Association Encrier - Poésies

Rencontre avec Maurice Blanchard (1890-1960) Rencontre avec Maurice Blanchard : le sacre du printemps

Le sacre du printemps

Hors du nid, l'oiseau fut un homme. Le soleil jetait son sperme à travers les arbres, la terre illuminait les cieux moisis les yeux enfouis dans toutes les chevelures. Par les harpons, par les racines raccrocheuses, la forêt lacérait les Chilpéric et les Clodomir. Des lambeaux de chair souffrante flottaient au vent chaud des azotes et des superphosphates. Par longues flammes, les jeunes loups dévoraient les sources craquantes, les sources avides de fièvres et de gosiers . Les jeunes filles rêvaient de s'épanouir dans les cruches mordorées. Des doigts impatients faisaient sauter les bourgeons comme des billes, faisaient sauter les humides bourgeons des jeunes filles.

Le vent d'ouest se reposa à un instant sur la colline.

Ayant mangé un morceau de sa destinée, il dressa dans l'azur son doigt mouillé pour attirer le vent du nord, son frère, le vent des bécassines et des poules.d’eau. Il se leva, ayant jeté son manteau métallique sur les vents sommeilleux, ses frères .

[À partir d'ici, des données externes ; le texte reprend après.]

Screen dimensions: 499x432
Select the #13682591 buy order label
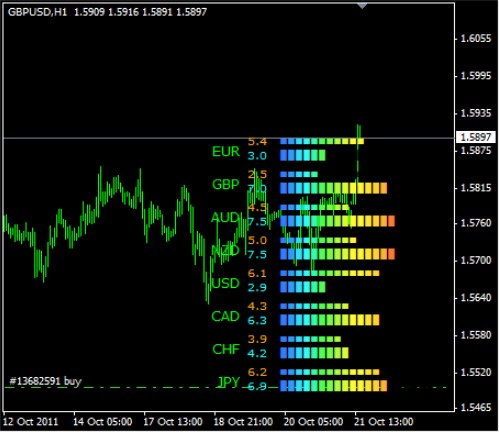click(45, 381)
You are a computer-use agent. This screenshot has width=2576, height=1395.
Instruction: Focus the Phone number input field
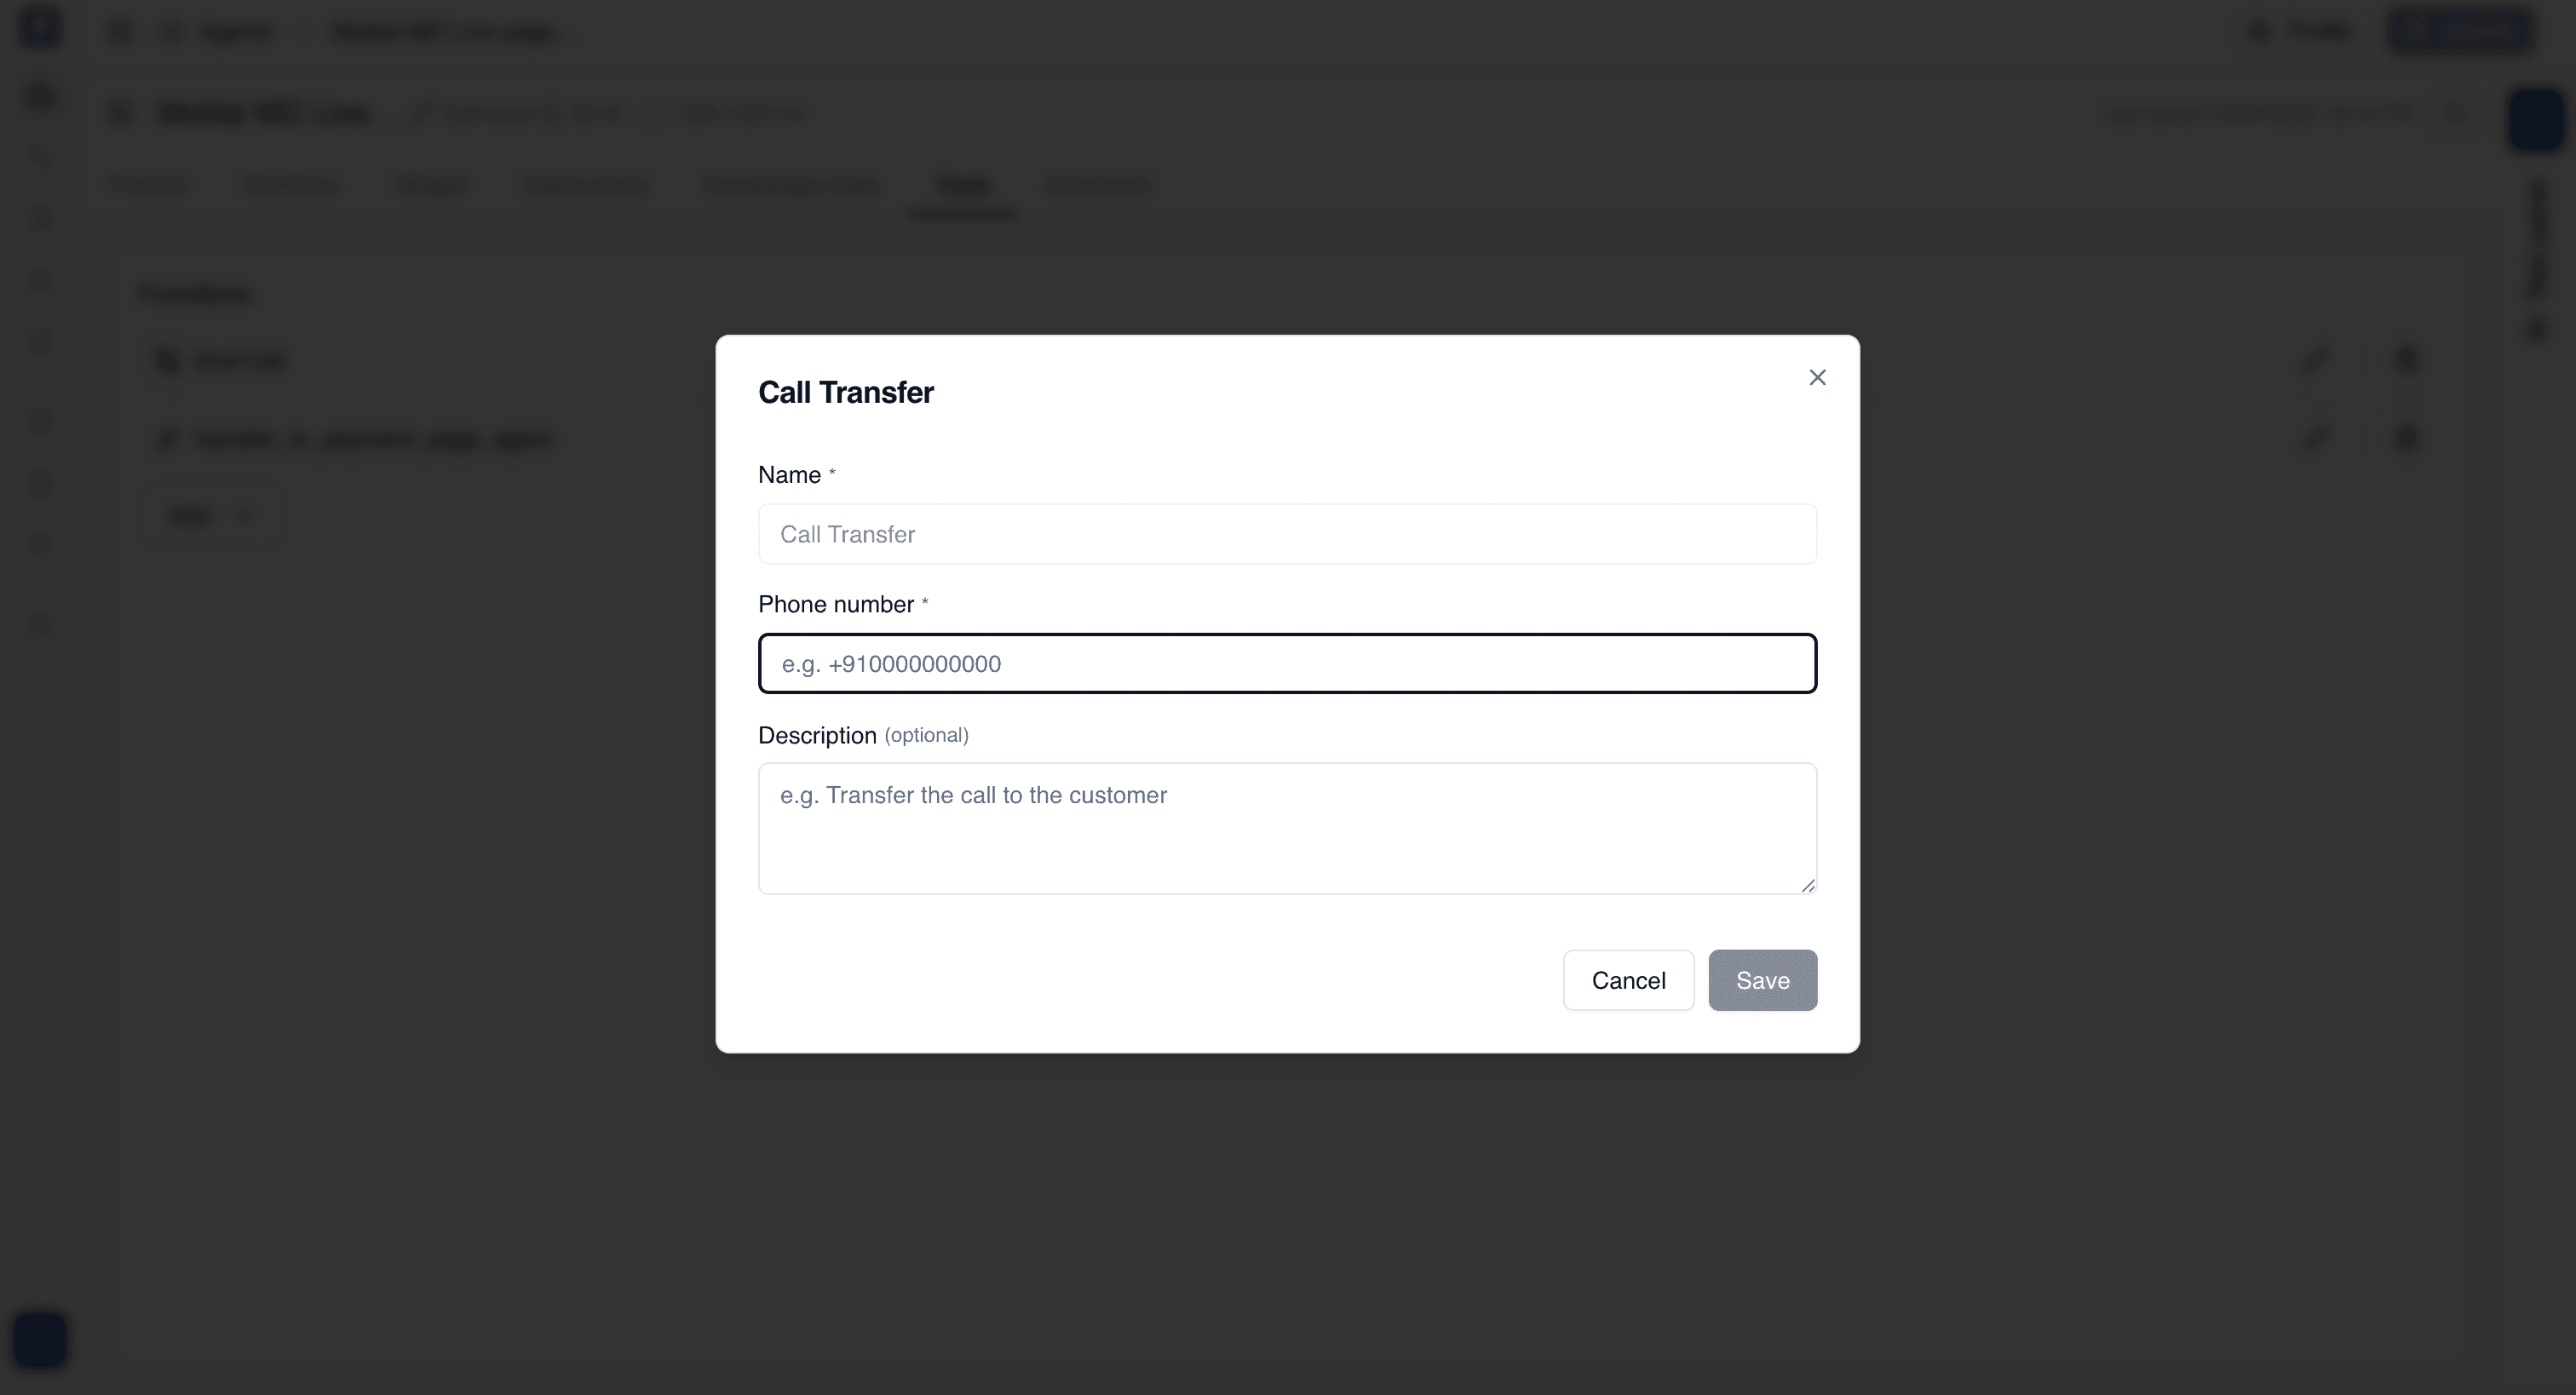click(1286, 663)
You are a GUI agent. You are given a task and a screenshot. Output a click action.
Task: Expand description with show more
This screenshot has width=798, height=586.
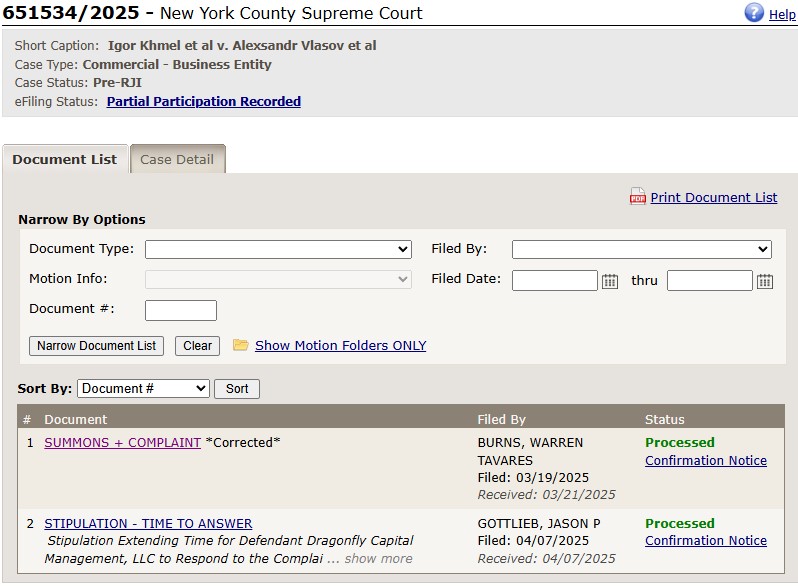pos(378,558)
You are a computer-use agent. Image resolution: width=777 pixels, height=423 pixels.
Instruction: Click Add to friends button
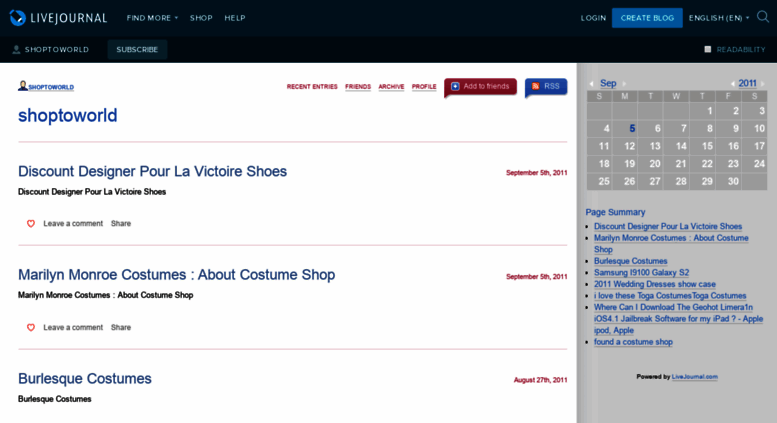pos(480,87)
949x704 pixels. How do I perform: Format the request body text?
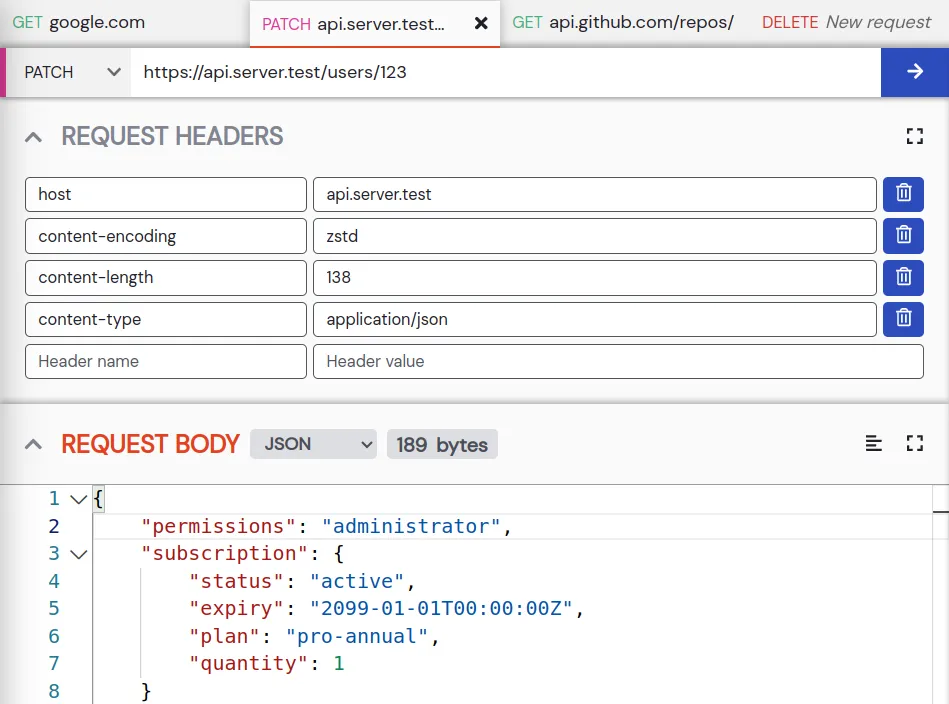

En route vers les bonheurs enragés ! En route vers les sorcelleries impitoyables, les plumeaux d’aurore au bord des solitudes, le sacrifice de la plus belle, le sacrifice de nos désirs. Dans les cœurs les mains de pierre du sacrificateur.

Le vent d'ouest glissait dans les rues transparentes et les glaces des grands magasins réfléchissaient à droite, son profil impétueux, à gauche, l'aile noire de son chapeau, flottille de langueurs et de molles musiques. Sur des épaules vibrantes de sève flottaient des têtes molles renversées yeux bouches matrices ouverts en abîme, l'azur entrait en armées triomphantes, l’azur se précipitait en cataractes de métal dans les flancs élastiques. Aiguilles des heures, les pieds quittaent insensiblement le sol tandis que le vent d'ouest s’avançait sous les palmes et saluait silencieusement.